BOULDER, Colo. -- Travis Wear's postgame press conference after UCLA's affirming 78-75 win over Colorado on Saturday felt like an extension of his in-game performance. Wear had just finished sticking dagger after dagger into the Buffaloes down the stretch, his silky jump shot belying his listed 6-foot-10 height and befuddling the Buffs' bigs. Now seated casually in a chair in a spare locker room deep in the bowels of the Coors Event Center, Wear looked nowhere close to that size, and his deflecting, mostly generic answers gave little hint to the damage he had just inflicted on the court.
Just feet away, standout Bruins freshmen Jordan Adams and Kyle Anderson were left to fill in the blanks about Wear's performance and his emerging go-to scorer role. They dropped repeated plaudits about the man who has reinvigorated the Bruins' frontcourt, noting that Wear is the best-conditioned player on the squad and that he's one of the team's "great scorers." A few minutes earlier, head coach Ben Howland said, simply, "Travis Wear was great. I can't say enough about how good Travis was today." Colorado star guard Spencer Dinwiddie, a likely NBA prospect, said Wear "was the best player on the floor" and "a force."
Yes, this is the same Travis Wear who was mostly stapled to the bench in Chapel Hill (along with twin brother, David, also now on this UCLA team) in 2009-10 as North Carolina went to the NIT riding Tyler Zeller, Ed Davis and Deon Thompson in the frontcourt. In related news, this season's Tar Heels are dying for competent frontcourt scoring.
None of this makes total sense, but that seems par for the course around Westwood these days, where after several seasons of frustration and upheaval, the Bruins appear to have found unexpected chemistry and a winning formula. A road sweep in Utah and Colorado last week pushed them to 4-0 in the Pac-12 and they have the look of a serious contender in a league that continues to be in flux.
"We're where we want to be in the new season which started last Thursday, and we just want to keep building and keep improving," Howland said after the latest win. "This team has a lot of room to still continue to grow and I'm just really happy for our players because they're working really hard."
A month ago, none of this seemed remotely possible. After losing athletic rim-protector Anthony Stover in the offseason, the Bruins were being weighed down (in every sense) by indifferent big man Josh Smith, whose chronic lack of conditioning made his presence in the middle of the Bruins' lineup very questionable. Once Smith elected to leave the program (along with guard Tyler Lamb), the Bruins had no choice but to embrace a smallball style that suited their remaining personnel.

Supplied data:
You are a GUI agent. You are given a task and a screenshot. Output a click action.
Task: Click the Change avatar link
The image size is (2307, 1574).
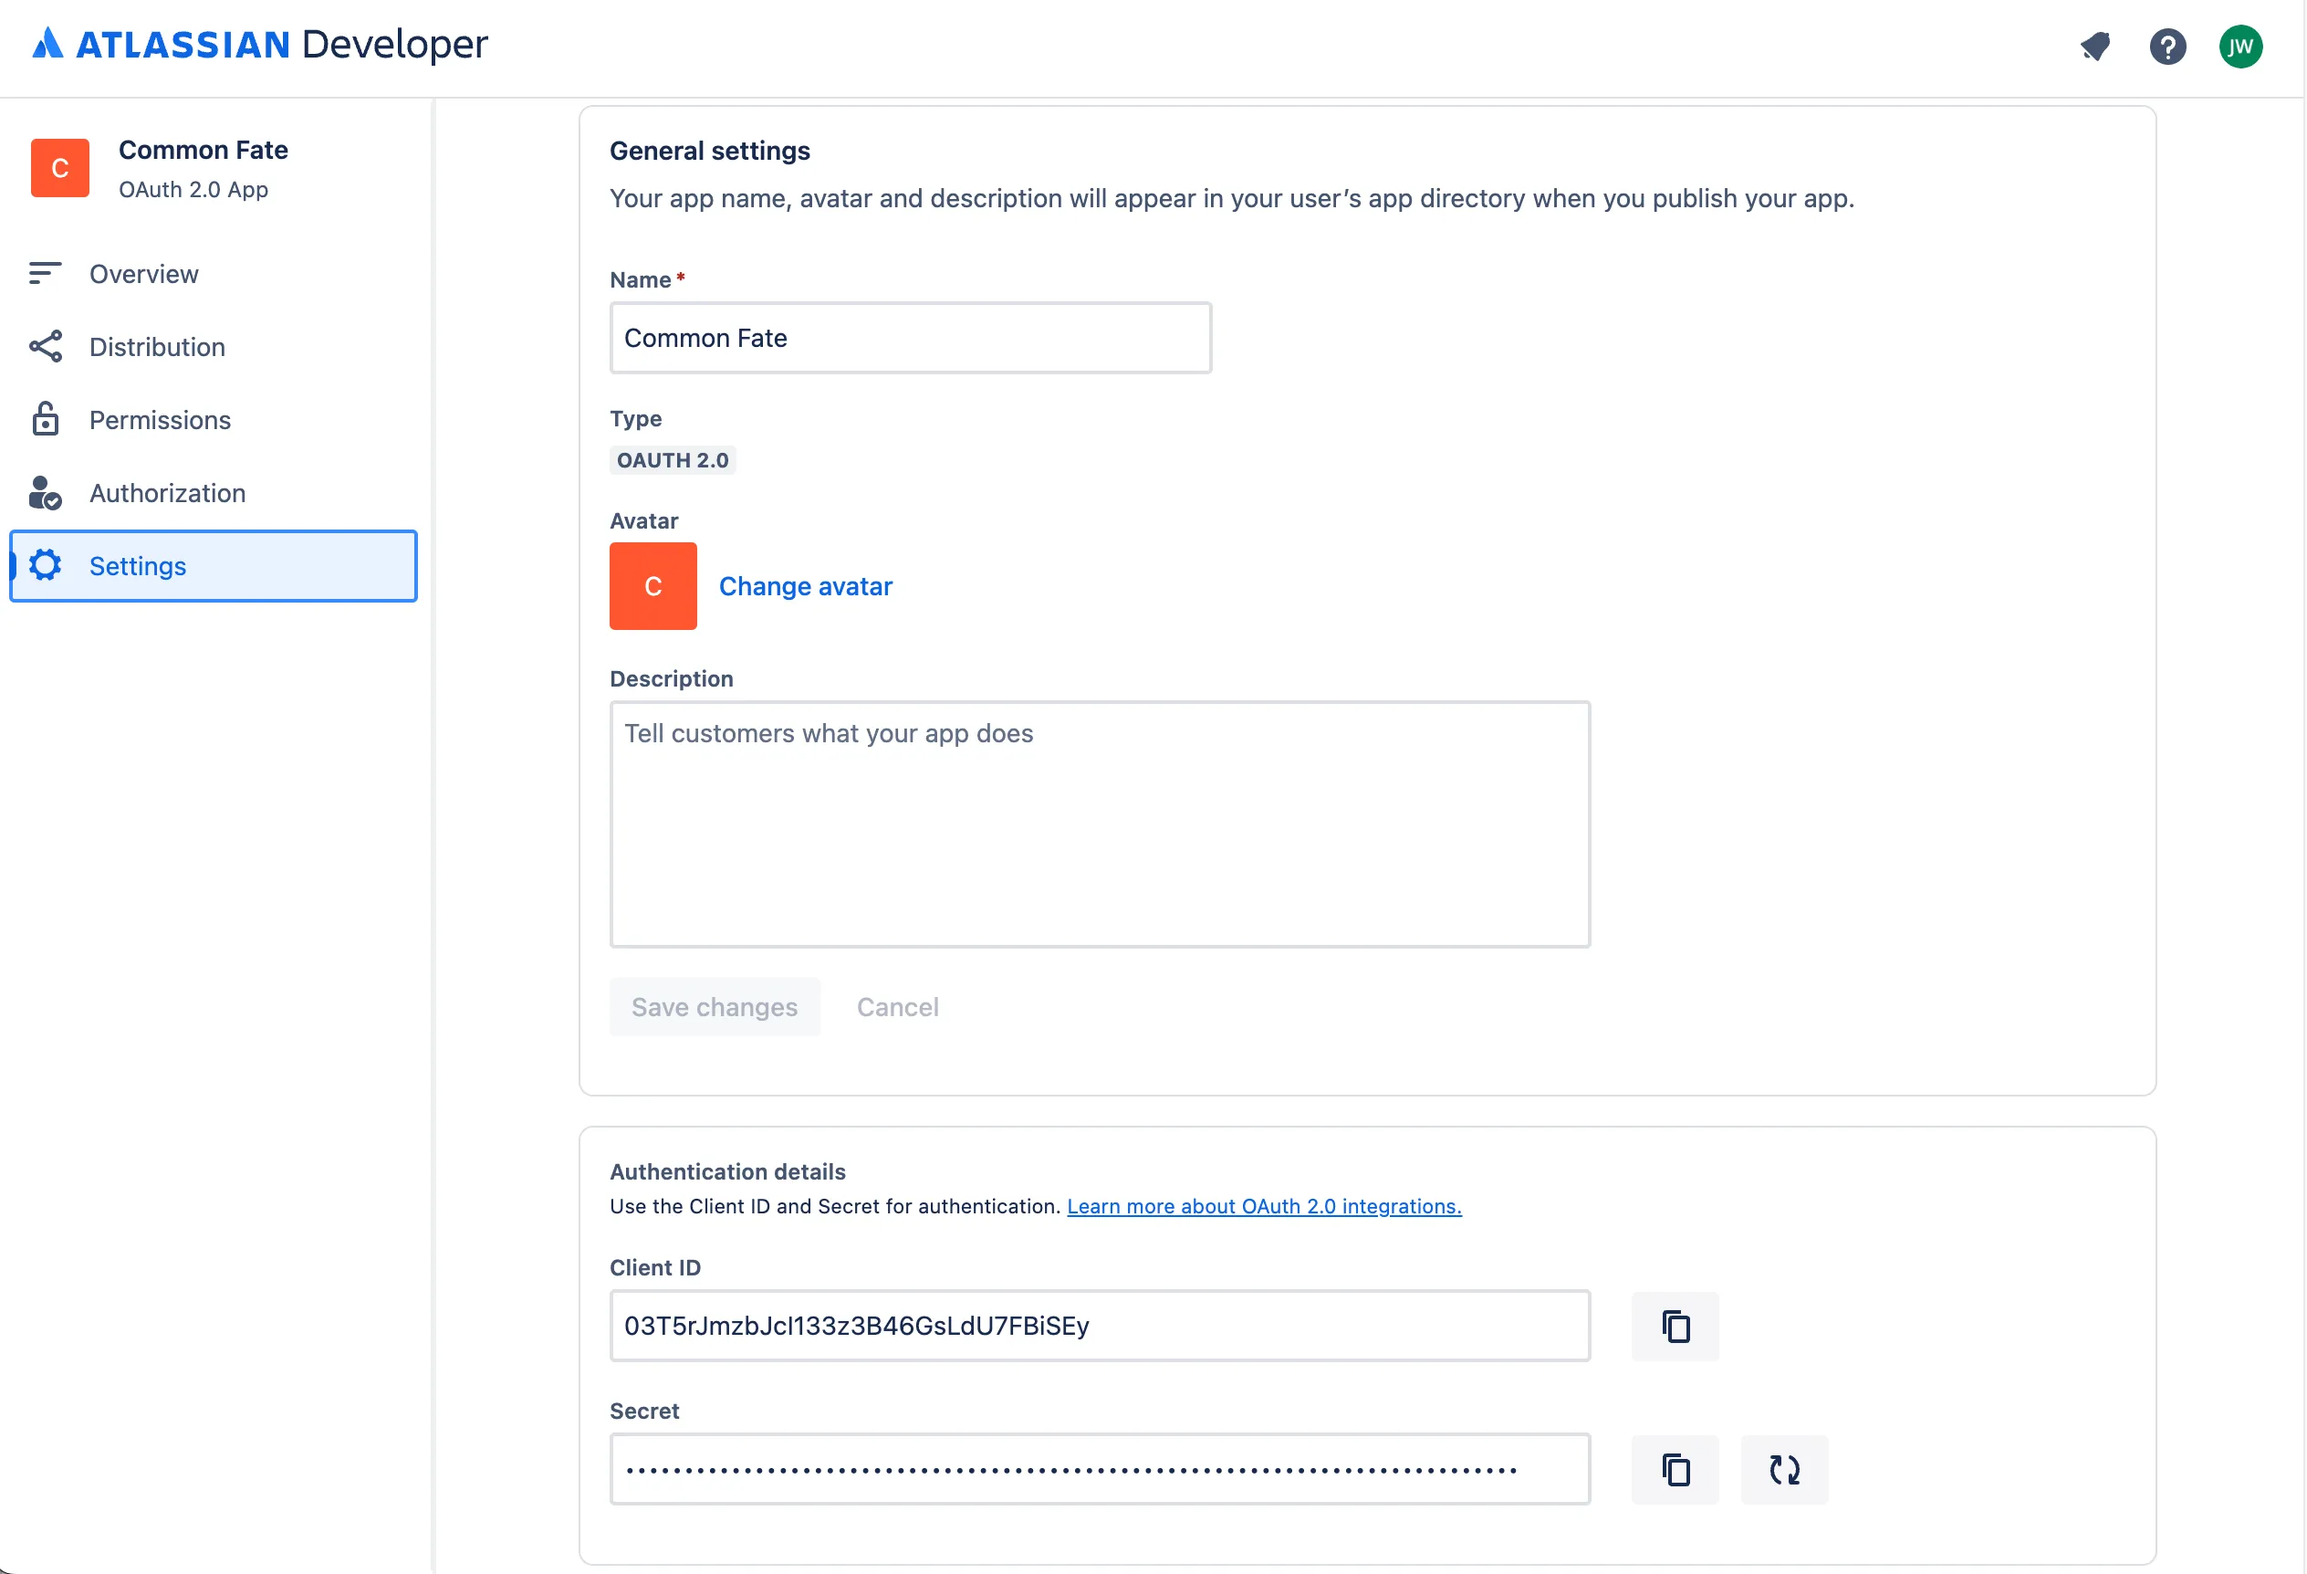(x=805, y=586)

What you will do:
(a) Reproduce the UCLA basketball article word for word, everything from "BOULDER, Colo. -- Travis" down to "on the court.".
(b) Answer these from the UCLA basketball article:
(i) What was the final score of UCLA's win over Colorado?
(ii) What is Travis Wear's listed height?
(iii) Which guard left the program along with Josh Smith?
(c) Continue the UCLA basketball article from the point where it stops.

The responses:
(a)
BOULDER, Colo. -- Travis Wear's postgame press conference after UCLA's affirming 78-75 win over Colorado on Saturday felt like an extension of his in-game performance. Wear had just finished sticking dagger after dagger into the Buffaloes down the stretch, his silky jump shot belying his listed 6-foot-10 height and befuddling the Buffs' bigs. Now seated casually in a chair in a spare locker room deep in the bowels of the Coors Event Center, Wear looked nowhere close to that size, and his deflecting, mostly generic answers gave little hint to the damage he had just inflicted on the court.

(b)
(i) 78-75
(ii) 6-foot-10
(iii) Tyler Lamb

(c)
The offensively opportunistic, defensively challenged style was completely anathema to the approach Howland perfected in leading UCLA to three straight Final Fours from 2006-08, and he even tinkered for a bit with a zone defense to mask the holes caused by inexperience and an overall lack of athleticism. A home loss to unfancied Cal Poly, in Smith's final game, was the nadir, but things have rapidly clicked since then.
In about a month, in the middle of a season, UCLA has cobbled a cohesive team out of four freshmen, a sophomore and three Chapel Hill transfers, one of whom actually quit midseason on the Tar Heels. From a group of big names and reclamation projects seemingly has emerged equality and trust. There is shot distribution balance, with freshmen Shabazz Muhammad and Jordan Adams carrying the primary scoring load, and Wear providing an excellent supplemental option. Fellow frosh Kyle Anderson has evolved into the consummate glue guy, averaging almost nine rebounds a game along with 3.6 assists per contest. David Wear is pitching in on the glass and Larry Drew II, the aforementioned quitter, has evolved into a lethal pass-first point guard with a nearly 5-1 assist-to-turnover ratio that's more than double his best season's performance in Chapel Hill.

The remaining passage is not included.